Making Lenois: Blues for St. John
Published 12:00 am Friday, April 26, 2002
By CHRIS LENOIS
After last week, I really wish I were a better musician. I’ve taken guitar, piano and clarinet lessons at various points in my life. Most recently I’ve taken up the saxophone. I just couldn’t resist its lure once I moved to the New Orleans area three years ago.
I took lessons for a while. The main thing the teacher tried to show me was how to move beyond the notes on the page. Something that runs contrary to my duty as a writer to try and put the exact correct notes onto a page.
If I were a better musician I would have a better outlet for the grief brought on by last week’s homicides within the Roy family. As a reporter, I have a proximity to tragedies that have little to do with me personally. My job is to translate that experience into something other people can understand and process, regardless of their proximity or distance from the subject matter. To effectively do this, I need to present facts and let them speak for themselves.
If I were a better musician, however, instead of words I would have sounds. Sounds have less fixed meanings than words. Thus they are more interpretive of emotions. Think about any song you happen like and how it’s as much the melody, or how one single part of the song maybe, makes you feel like you’re soaring across the sky.
One of the most perfect notes for me is the high ‘G’ note hit by jazz saxophonist Cannonball Adderly in his rendition of “The Song Is You.” It’s the highest note he hits during the song, and the way he plays it takes the song’s frustration of not being able to express its feelings to its subject matter and releases them into euphoria. I know it’s a high-G because I have the sheet music, and I’ve my darndest to try and make that sound mean the same thing when I play it. The lyrics are printed on the sheet music as well. I have no idea what they are.

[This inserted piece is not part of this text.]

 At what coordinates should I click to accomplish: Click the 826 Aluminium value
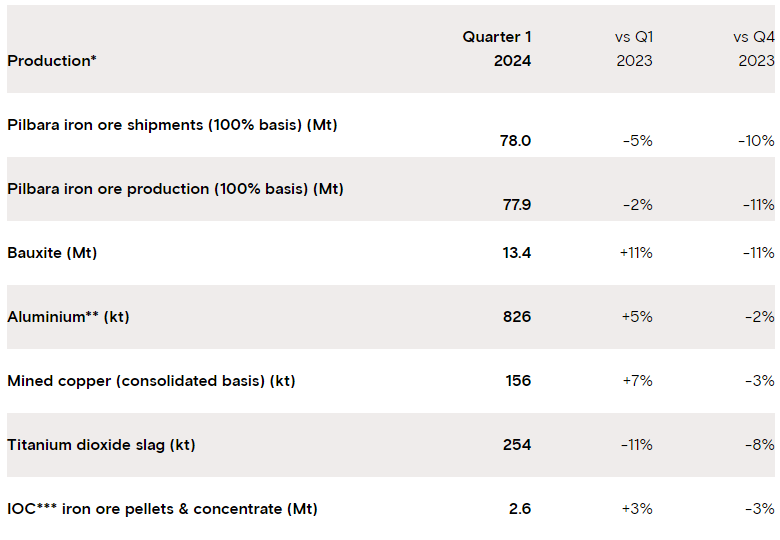pyautogui.click(x=517, y=317)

Today I dedicate that high ‘G’ note to St. John the Baptist Parish. May it help release the grief by the tragedy of a Garyville man who felt that such a terrible act of violence was his only answer.
May it heal the families of Chiquilla Cook, Brian K. Leach, and Wade Perilloux. All killed in automobile accidents last week. All apparently not wearing their seatbelts.
For the St. John School system struggling to provide safe and progressive schools. A task made more difficult by the demands of an economy that makes essential benefits like health insurance an astronomical burden.
For the parish council and administration. Their bi-monthly meetings are the best free entertainment in town. Someone asked me recently if I had ever seen a parish or county try to do as much with so little at their disposal, and I could not dispute it.
In “Song of Myself,” Walt Whitman wrote “The pleasures of heaven are with me and the pains of hell are with me. The first I graft and increase upon myself, the latter I translate into new tongue.” Keep that in mind the next time you’re hearing the favorite part of your favorite song.
CHRISTOPHER LENOIS is a staff reporter at L’Observateur.